● PROBLEM STATEMENT:
Below are some entries. Repeat exactly the lines from the one with "Inne (1265, 174)" through the one with "Dodaj do koszyka (873, 985)", and only those.

____ RECORD EXCERPTS

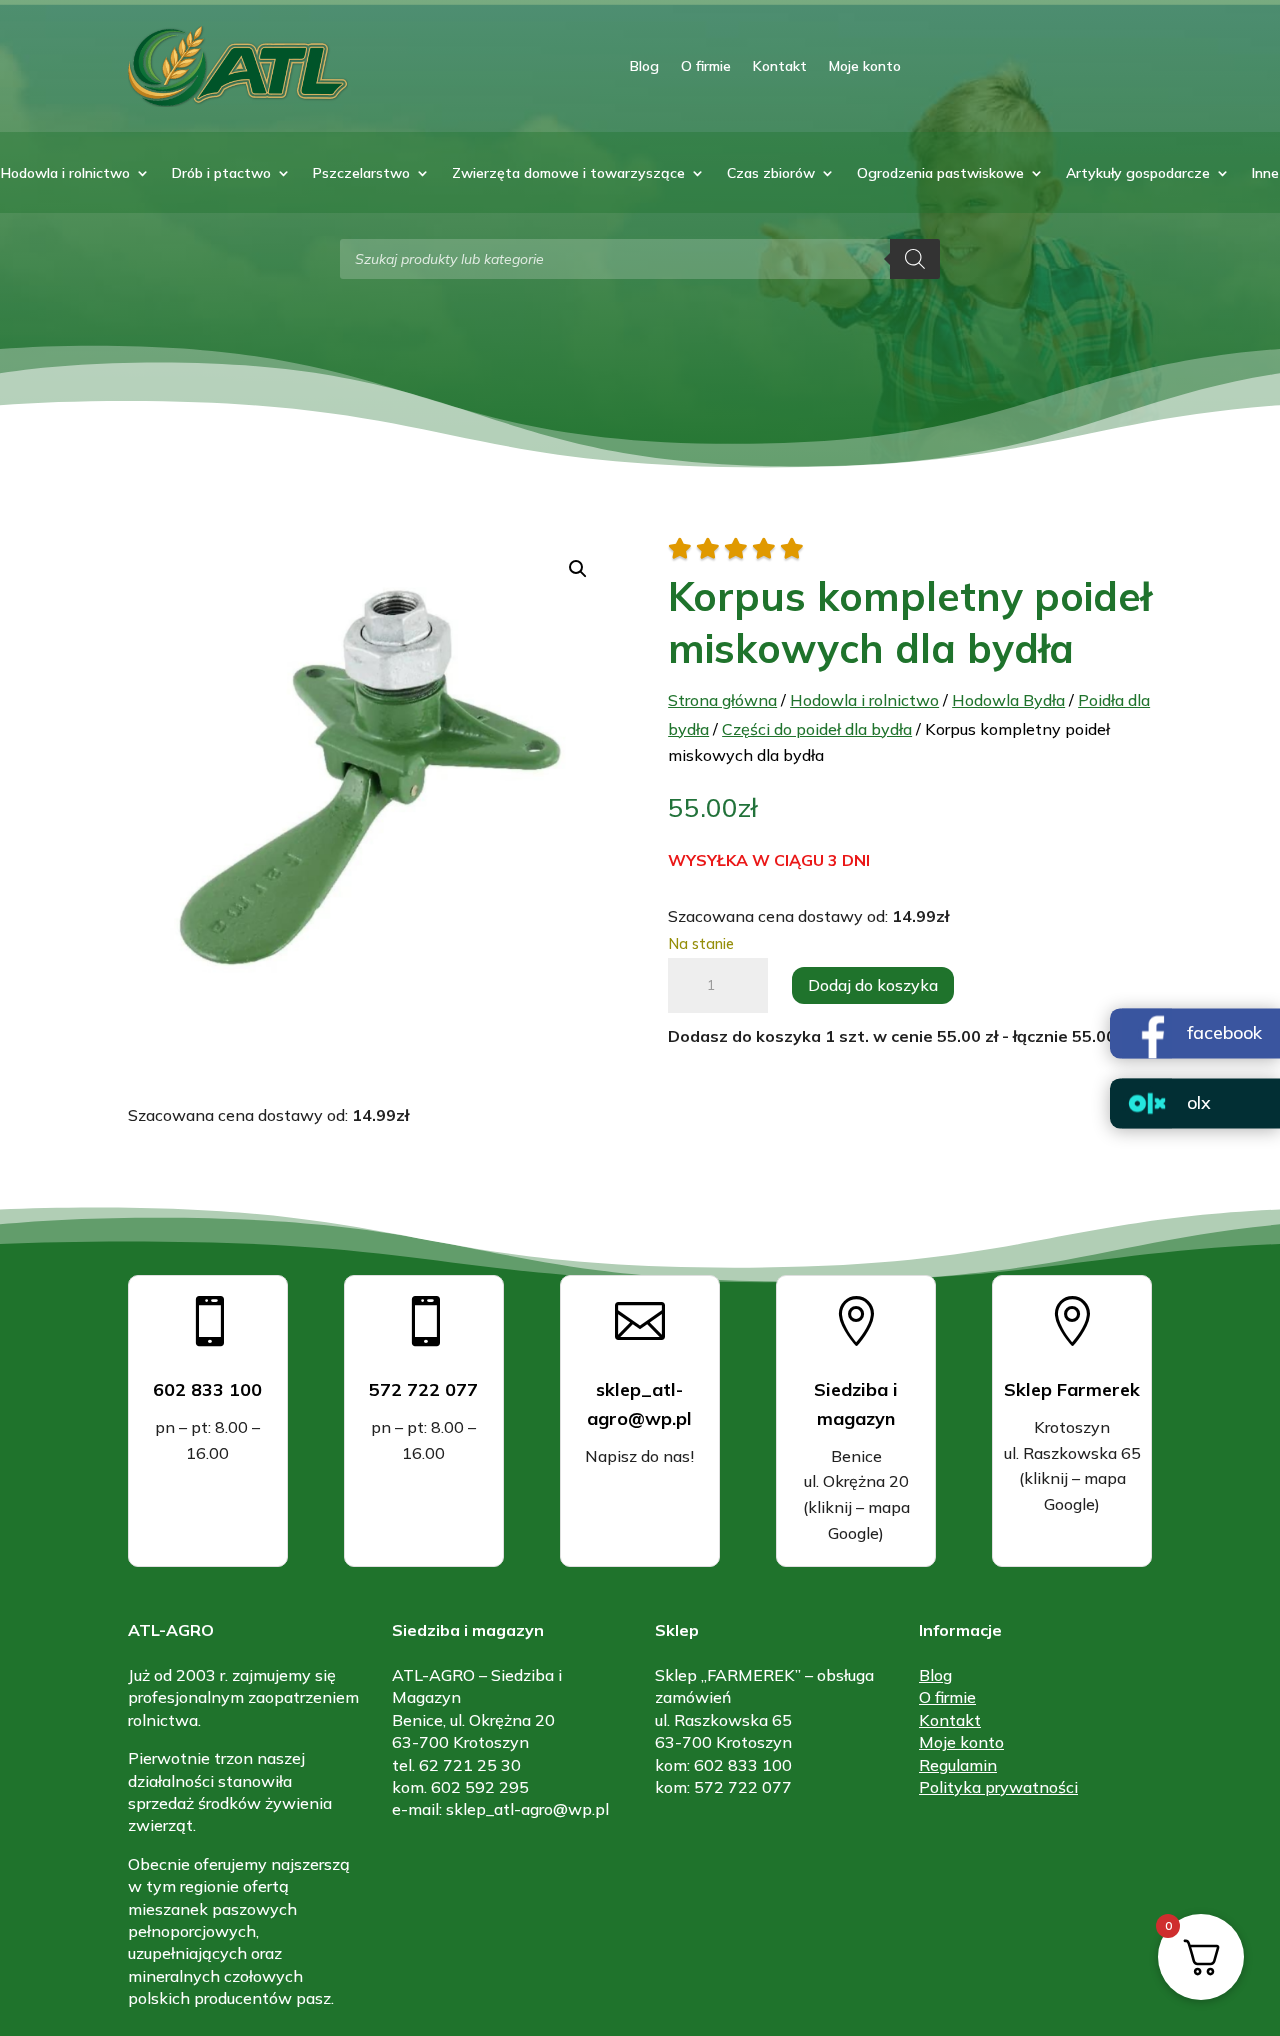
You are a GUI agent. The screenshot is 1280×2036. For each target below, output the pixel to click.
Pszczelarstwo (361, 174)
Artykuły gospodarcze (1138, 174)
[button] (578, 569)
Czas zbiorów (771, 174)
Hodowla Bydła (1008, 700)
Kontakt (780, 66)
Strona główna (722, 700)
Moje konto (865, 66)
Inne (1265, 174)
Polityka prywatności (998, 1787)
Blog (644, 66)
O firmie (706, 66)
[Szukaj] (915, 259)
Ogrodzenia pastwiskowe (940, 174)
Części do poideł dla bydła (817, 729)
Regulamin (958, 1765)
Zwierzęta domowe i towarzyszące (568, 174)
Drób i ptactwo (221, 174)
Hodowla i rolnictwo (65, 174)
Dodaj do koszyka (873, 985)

________
____ RECORD EXCERPTS

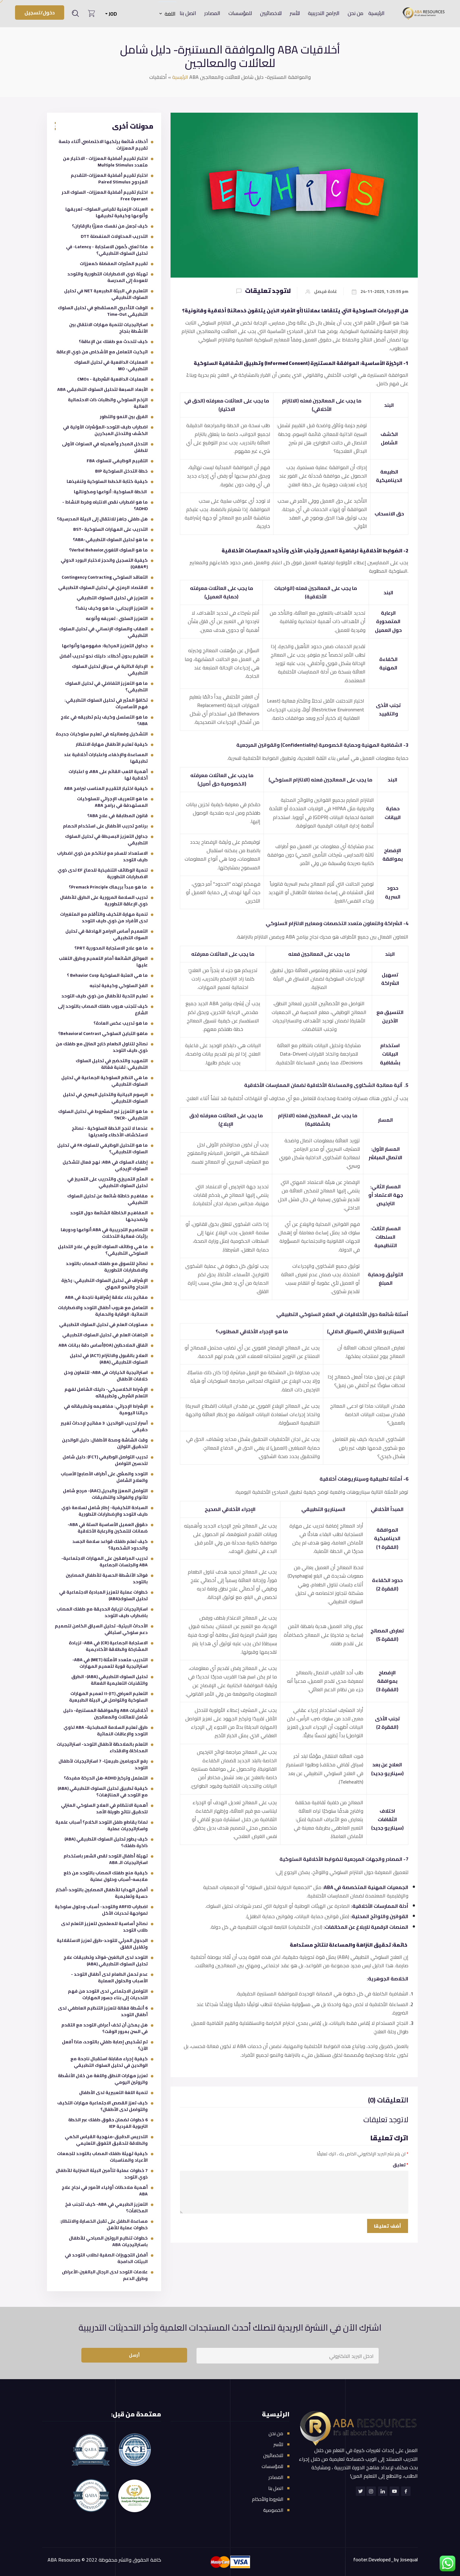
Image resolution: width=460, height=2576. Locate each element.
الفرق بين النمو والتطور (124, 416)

________

● RESPONSE:
Inne (1265, 174)
Polityka prywatności (998, 1787)
Blog (644, 66)
O firmie (706, 66)
[Szukaj] (915, 259)
Ogrodzenia pastwiskowe (940, 174)
Części do poideł dla bydła (817, 729)
Regulamin (958, 1765)
Zwierzęta domowe i towarzyszące (568, 174)
Drób i ptactwo (221, 174)
Hodowla i rolnictwo (65, 174)
Dodaj do koszyka (873, 985)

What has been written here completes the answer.